Lizzy had warned me some time ago about this Lady Catherine de Bourgh, but I don't think she ever envisioned the Great Lady getting along so well with her mother. I certainly can't explain it. As far as I'm concerned, it does Lady Catherine no credit whatsoever that she actually enjoys my wife's company.
During the first four hours of this carriage ride they went on and on about the old courtship customs and mating rituals of the '70's and '80's. I can hardly believe that I ever participated in those quaint old practices. Times have certainly changed.
I was quite surprised that my wife was able to remember as far back as '85, the time when we visited the Vauxhall Pleasure Gardens and got lost in the Looking-Glass Palace. My word, to think of the scandalous way we took advantage of the privacy that the Palace gave us -- and with my wife's mother just a few yards away. And I'm even more surprised that my wife revealed it to Lady Catherine so freely. Of course, Lady Catherine seems to have had her own share of fun and frolic with her late husband in those early days.

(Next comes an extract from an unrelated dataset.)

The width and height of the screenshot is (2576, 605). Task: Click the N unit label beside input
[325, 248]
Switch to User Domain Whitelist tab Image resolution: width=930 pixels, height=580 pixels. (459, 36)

And I had completely forgotten about that secluded bench on the south end of Vauxhall, in the corner that was always deserted after ten o'clock when the fireworks started. Whenever I hum Handel's "Music for the Royal Fireworks" to myself, certain regions of my body begin to reminisce. Oh, thank the lord for allowing us the folly of youth. I wish Mary would learn to play some Handel.

I've been feigning a nap ever since we left Leicester, and so Lady Catherine and my wife have been speaking quite openly with one another and with no regard for my poor nerves. Thank goodness our girls are in the other carriage and couldn't hear what their mother is revealing about our earlier life together.
Well, we're almost at Pemberley and I'll finally get to stretch my legs as soon as my wife finishes explaining to Lady Catherine how our daughters got their names. A safe and dull subject.
Come to think of it, that could actually be a rather dangerous subject, but I don't expect my wife to remember the colourful nicknames she liked to apply to certain unmentionable apparatuses of anatomy. I'm glad Lizzy never found out where the expression "my Little Lizzy" really came from. My wife coined the term "Lizard" for my... well, not even my wife would reveal that detail to Lady Catherine.
What?! What's that she's telling Lady Catherine? She does remember!
"My god, Mrs. Bennet! Have you no shame?!"